I don't know why my model can't predict 6 number image. So I decided to Data Augmentation for mnist dataset.I tried to implement Augmentation for mnist so this is codes:
(X_train, y_train), (X_test, y_test) = mnist.load_data()# Reshaping to format which CNN expects (batch, height, width, channels)
X_train = X_train.reshape(X_train.shape[0], X_train.shape[1], X_train.shape[2], 1).astype('float32')
X_test = X_test.reshape(X_test.shape[0], X_test.shape[1], X_test.shape[2], 1).astype('float32')
image_size = X_train.shape[1]
input_size = image_size * image_size
X_train/=255
X_test/=255
number_of_classes = 10
y_train = np_utils.to_categorical(y_train, number_of_classes)
y_test = np_utils.to_categorical(y_test, number_of_classes)
batch_size = 128
epochs = 2
# create model
model = Sequential()
model.add(Conv2D(32, (3, 3), input_shape=(X_train.shape[1], X_train.shape[2], 1), activation = tf.nn.relu))
model.add(MaxPooling2D(pool_size=(2, 2)))
model.add(Conv2D(64, (3, 3), activation = tf.nn.relu))
model.add(MaxPooling2D(pool_size=(2, 2)))
model.add(keras.layers.Dropout(0.5))
model.add(keras.layers.Flatten())
model.add(keras.layers.Dense(128, activation = tf.nn.relu))
model.add(keras.layers.Dense(50, activation = tf.nn.relu))
#model.add(keras.layers.Dropout(0.5))
model.add(keras.layers.Dense(number_of_classes, activation=tf.nn.softmax))
# Compile model
model.compile(
loss='categorical_crossentropy',
optimizer=Adam(),
metrics=['accuracy']
)
datagen = ImageDataGenerator(
featurewise_center=True,
featurewise_std_normalization=True,
rotation_range=20,
width_shift_range=0.2,
height_shift_range=0.2,
horizontal_flip=False)
datagen.fit(X_train.reshape(X_train.shape[0], 28, 28, 1))
for e in range(epochs):
print('Epoch', e)
batches = 0
for x_batch, y_batch in datagen.flow(X_train,y_train,batch_size=batch_size):
#x_batch = np.reshape(x_batch, [-1, image_size*image_size])
model.fit(x_batch, y_batch)
batches += 1
if batches >= len(X_train) / 32:
# we need to break the loop by hand because
# the generator loops indefinitely
break
# Score trained model.
scores = model.evaluate(X_test,
y_test,
batch_size=batch_size,
verbose=False)
print('Test loss:', scores[0])
print('Test accuracy: %0.1f%%' % (100 * scores[1]) )

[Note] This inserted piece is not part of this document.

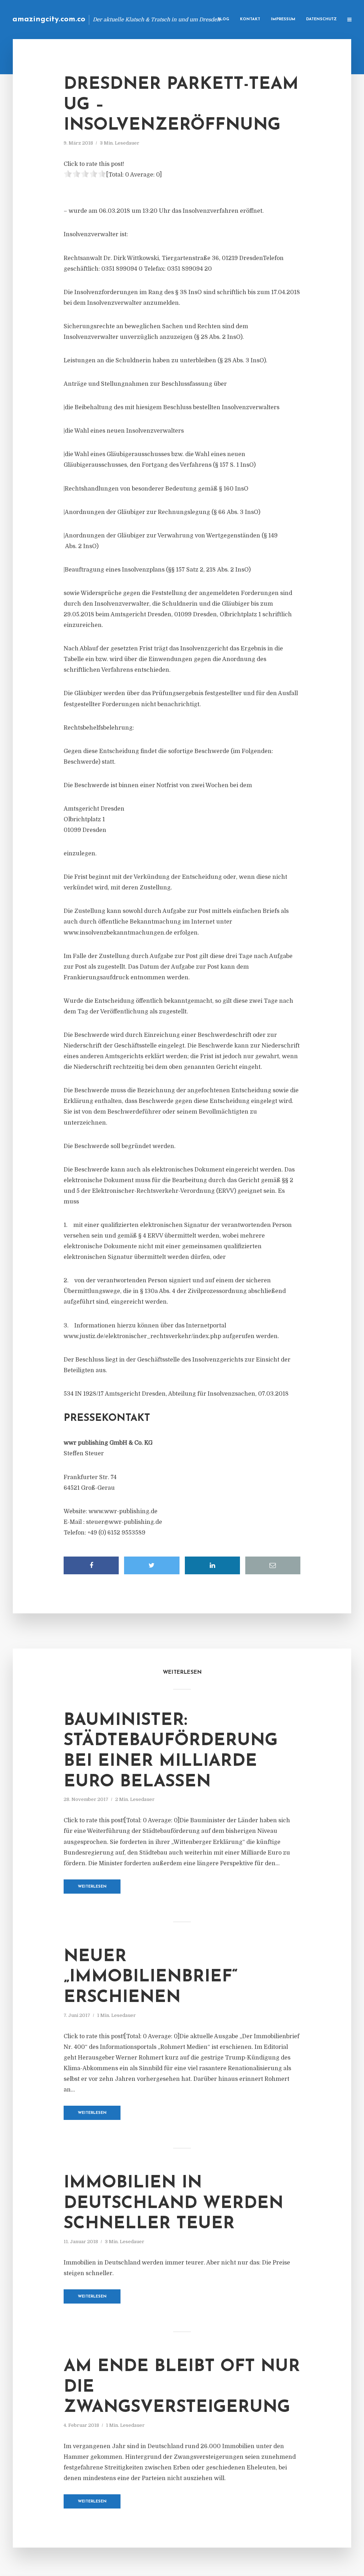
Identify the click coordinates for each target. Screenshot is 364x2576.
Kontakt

In training loss and accuracy are: loss: 0.0917 - accuracy: 0.9688
but when I predict by test data loss and accuracy are so low:
Test loss: 2.3218765258789062
Test accuracy: 11.2%
Someone know what is a problem and how can I improve that?
That's called overfitting, you are memorizing your training data. You're doing pretty well with seen data but your network is unable to predict unseen data.
Generally speaking, there are 3 types of dataset splits:
With validation data, you tune your hyperparameters, and test with unseen data which is test split. Test splits do not get augmented. Because we want to represent real world data so users will not augment their data to get their prediction etc. Data augmention is a good way to show more variety of data to your neural network. It can increase your testing accuracy significantly if you use right. You could have used
horizontal_flip = True
to see if it will effect your test accuracy or not.So turning back to your question, you need to regularize your model in order to prevent overfitting. That's what your dropout layer does actually, it is making the model less complex. Also I see you are training for only 2 epochs, which is not sufficient to fit your model to the data to get good predictions. You need to train longer as well as regularizing the model. Or you can make the model less complex, it is up to you.
Edit: I just realized that you set
featurewise_center=True,
featurewise_std_normalization=True
, you are setting the input mean 0 of your training set. But your testing set has a mean of 0.5 as you re-scaled it by 1/255, you need to apply same preprocess (not augmention) techniques to your test set. That would also effect predictions.